The use case I was thinking of is having multiple copies of the same volume data side-by-side in camera view, but with each volume instance showing a different slicing geometry in its extent (alternative use case: using the same slicing geometry but with different volume datasets side-by-side). But the world-space placing of the slicing geometries cannot be matched with the untransformed volume extent so the use case is currently impossible to realize.

Just curious if my conclusion is correct here?

johguenther commented 4 years ago

We are about to add 3D texture transformations for the volume texture (similar to the existing 2D texture coordinate transforms for texture2d) , for the reason and usecases you described. During implementation we also realized that it is probably better to have the TextureVolume lookups based on local object coordinates (of the geometry it is applied to) instead of world coordinates. Opinions?

paulmelis commented 4 years ago

Ah, 3D texture transforms could indeed solve this, albeit in a bit convoluted way when the slicing geometry has a complex transform. As it looks like the current Texture2D transform support does allow a general 2x2 matrix, but that leaves out the translation part so generally setting the inverted transform of the geometry (in 3D) is not possible if translation can't be specified (yes, as separate parameters, but that forces one to decompose the matrix into those parts).
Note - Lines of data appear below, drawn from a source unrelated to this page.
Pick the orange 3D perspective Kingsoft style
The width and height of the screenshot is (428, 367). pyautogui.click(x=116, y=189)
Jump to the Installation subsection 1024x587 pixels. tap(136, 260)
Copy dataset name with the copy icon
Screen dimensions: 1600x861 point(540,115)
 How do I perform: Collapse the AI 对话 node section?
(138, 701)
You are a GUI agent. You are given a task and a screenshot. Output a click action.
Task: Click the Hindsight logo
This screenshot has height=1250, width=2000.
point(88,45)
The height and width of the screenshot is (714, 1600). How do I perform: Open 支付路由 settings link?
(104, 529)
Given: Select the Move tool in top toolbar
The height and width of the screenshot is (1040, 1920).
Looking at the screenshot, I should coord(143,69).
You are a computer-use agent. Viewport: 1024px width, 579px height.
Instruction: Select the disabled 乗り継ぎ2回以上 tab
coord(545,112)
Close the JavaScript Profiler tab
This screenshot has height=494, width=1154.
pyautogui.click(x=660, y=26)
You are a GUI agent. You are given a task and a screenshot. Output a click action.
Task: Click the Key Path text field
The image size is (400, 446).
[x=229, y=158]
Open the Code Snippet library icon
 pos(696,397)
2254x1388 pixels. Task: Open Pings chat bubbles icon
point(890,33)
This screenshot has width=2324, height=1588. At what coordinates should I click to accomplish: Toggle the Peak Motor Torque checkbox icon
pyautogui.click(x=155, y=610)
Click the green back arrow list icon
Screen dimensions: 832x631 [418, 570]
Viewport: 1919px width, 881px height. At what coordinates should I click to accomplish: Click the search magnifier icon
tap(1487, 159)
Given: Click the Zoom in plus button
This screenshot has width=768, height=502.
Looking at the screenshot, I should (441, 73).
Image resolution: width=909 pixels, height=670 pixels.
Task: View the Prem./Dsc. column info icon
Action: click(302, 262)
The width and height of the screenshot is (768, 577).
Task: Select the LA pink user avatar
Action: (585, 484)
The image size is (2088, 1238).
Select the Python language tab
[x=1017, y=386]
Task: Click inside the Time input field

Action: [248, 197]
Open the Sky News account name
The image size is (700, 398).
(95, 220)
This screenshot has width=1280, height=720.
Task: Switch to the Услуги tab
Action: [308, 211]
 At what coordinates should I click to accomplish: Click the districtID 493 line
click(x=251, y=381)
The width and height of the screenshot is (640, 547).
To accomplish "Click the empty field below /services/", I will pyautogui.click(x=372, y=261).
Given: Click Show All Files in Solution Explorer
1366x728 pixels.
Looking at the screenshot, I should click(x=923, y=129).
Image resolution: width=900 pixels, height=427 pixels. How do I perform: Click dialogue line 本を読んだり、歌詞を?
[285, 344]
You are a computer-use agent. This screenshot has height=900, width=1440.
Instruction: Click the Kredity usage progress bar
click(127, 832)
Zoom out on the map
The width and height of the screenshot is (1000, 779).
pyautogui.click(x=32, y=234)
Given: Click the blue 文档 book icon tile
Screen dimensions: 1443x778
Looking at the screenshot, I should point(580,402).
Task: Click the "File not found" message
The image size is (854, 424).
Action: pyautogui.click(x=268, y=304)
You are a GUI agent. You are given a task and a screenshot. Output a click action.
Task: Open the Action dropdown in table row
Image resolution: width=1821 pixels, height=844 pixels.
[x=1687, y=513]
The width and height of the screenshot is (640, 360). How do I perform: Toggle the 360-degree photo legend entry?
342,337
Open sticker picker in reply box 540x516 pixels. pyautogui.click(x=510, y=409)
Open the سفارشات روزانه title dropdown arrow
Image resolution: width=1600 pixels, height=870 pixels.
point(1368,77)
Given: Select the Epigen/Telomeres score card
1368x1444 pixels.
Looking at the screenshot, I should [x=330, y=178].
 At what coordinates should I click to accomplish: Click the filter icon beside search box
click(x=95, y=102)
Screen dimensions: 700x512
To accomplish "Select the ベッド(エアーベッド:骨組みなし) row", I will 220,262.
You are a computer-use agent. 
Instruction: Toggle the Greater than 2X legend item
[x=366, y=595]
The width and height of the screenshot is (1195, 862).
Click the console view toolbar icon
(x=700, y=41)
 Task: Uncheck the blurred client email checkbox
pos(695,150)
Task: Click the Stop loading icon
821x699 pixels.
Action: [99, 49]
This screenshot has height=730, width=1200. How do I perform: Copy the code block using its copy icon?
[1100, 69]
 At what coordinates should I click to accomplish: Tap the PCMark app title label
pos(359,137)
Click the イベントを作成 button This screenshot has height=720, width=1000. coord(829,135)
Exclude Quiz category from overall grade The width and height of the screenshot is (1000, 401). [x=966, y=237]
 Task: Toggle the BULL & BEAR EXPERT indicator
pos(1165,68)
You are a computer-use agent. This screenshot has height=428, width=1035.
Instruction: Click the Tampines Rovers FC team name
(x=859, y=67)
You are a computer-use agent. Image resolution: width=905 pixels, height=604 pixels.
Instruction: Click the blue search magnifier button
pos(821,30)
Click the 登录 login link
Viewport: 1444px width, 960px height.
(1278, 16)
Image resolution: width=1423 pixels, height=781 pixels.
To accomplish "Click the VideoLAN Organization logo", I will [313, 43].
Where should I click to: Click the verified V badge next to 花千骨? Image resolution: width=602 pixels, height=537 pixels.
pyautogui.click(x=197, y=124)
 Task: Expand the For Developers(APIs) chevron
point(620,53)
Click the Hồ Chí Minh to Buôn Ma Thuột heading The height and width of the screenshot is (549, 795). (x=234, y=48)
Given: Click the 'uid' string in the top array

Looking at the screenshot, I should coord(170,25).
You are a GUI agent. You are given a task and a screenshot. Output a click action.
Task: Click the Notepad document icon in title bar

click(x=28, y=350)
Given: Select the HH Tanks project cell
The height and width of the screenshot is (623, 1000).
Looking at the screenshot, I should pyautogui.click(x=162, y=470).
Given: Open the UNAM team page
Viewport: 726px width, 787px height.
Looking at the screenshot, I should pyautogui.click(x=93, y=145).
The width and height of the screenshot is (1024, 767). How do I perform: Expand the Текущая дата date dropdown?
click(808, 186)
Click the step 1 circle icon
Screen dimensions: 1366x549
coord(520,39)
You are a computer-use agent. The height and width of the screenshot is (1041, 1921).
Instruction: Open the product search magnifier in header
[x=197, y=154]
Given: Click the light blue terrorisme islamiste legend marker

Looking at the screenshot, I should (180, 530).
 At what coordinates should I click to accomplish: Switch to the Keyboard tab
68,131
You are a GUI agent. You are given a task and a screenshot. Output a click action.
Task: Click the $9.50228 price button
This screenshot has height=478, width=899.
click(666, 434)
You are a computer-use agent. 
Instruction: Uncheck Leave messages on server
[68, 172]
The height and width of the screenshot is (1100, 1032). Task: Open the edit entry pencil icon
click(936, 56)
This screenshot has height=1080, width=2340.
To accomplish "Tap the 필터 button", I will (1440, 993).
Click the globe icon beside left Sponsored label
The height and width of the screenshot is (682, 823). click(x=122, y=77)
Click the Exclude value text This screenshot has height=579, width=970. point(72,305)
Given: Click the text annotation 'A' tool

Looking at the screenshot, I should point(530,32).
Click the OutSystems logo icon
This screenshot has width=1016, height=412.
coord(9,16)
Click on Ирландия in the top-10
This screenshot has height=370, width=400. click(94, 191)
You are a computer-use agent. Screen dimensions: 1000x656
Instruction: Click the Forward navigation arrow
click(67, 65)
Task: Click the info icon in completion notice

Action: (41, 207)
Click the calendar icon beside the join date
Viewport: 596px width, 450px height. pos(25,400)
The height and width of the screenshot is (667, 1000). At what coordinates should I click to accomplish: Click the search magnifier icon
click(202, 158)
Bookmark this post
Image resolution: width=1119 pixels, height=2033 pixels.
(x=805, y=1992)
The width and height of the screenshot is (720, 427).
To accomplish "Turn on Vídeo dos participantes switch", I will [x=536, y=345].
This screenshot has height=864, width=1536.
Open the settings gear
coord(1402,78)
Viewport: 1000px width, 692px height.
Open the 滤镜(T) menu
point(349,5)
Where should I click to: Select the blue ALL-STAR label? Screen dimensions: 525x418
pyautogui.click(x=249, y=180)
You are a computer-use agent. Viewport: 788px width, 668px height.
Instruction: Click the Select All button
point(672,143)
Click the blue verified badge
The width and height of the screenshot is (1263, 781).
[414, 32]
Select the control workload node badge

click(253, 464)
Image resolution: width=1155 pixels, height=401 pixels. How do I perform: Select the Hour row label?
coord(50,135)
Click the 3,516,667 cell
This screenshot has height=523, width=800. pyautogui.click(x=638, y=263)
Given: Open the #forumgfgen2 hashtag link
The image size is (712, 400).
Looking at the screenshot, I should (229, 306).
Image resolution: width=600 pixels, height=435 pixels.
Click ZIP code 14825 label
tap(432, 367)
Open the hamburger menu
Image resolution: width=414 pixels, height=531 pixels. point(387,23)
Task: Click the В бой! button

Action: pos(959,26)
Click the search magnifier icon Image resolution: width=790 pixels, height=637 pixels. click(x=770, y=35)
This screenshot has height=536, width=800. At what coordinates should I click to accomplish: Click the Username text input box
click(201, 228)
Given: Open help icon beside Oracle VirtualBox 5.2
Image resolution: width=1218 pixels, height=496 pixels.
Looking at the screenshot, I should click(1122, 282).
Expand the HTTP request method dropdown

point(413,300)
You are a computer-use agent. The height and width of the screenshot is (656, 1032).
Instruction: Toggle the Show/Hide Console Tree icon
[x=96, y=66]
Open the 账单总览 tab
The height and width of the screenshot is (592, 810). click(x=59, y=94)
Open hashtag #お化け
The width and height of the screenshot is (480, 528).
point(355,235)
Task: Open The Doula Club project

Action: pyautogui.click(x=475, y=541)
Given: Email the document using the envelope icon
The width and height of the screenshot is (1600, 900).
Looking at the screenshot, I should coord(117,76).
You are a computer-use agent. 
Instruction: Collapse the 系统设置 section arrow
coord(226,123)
Having TextureVolume lookups in object-space versus world-space: neither is optimal, I would say. If the lookup is done in object-space that would force you to specify the underlying geometry directly in the right location with respect to the volume extent as transformations aren't available. In world-space at least some transformation on the slice geometry can be done (e.g. orienting a slice plane within the volume), but still locks the geometry placement to the untransformed volume.

Best of both worlds would be to specify the slicing geometry and volume both in world-space to allow maximum freedom. But I'm sure that has both performance and design downsides. I guess being able to set a 3D texture transform on the TextureVolume to transform into volume space with the slicing geometry being freely placeable in world-space is good enough.

johguenther commented 4 years ago

The plan is to have both: lookups in object-space, plus 3D transformations (as 3x4 affine matrix, including translation). This should work nicely as long as the manipulation (like orientation) of the slice geometry is done via vertex position updates (or updating the plane equation) and not via an ospInstance transformation (which then would need to be countered by setting the inverse as texture volume transform).

paulmelis commented 4 years ago

How about a matrix parameter on TextureVolume that specifies how the geometry used for sampling is to be mapped into the volumetric domain? That would also need to updated on each movement of the sampling geometry (or volume when movedin world-space), but if S is the object-to-world transform for the sampling geometry and V object-to-world for the volume you would only need to keep S*(V^-1) set on the texture volume (if my quick math is correct). Having only to update a matrix on TextureVolume is less of a hassle than having to update geometry at the vertex-level on every interaction as that means updating the vertex buffer, updating the normals, updating the Geometry object, etc. Doesn't the latter also involve rebuilding of the BVH and such? Might get expensive for more complex sampling geometry.

johguenther commented 4 years ago

Volume texture look-ups are now in local objects space, and materials have 3D texture transformations.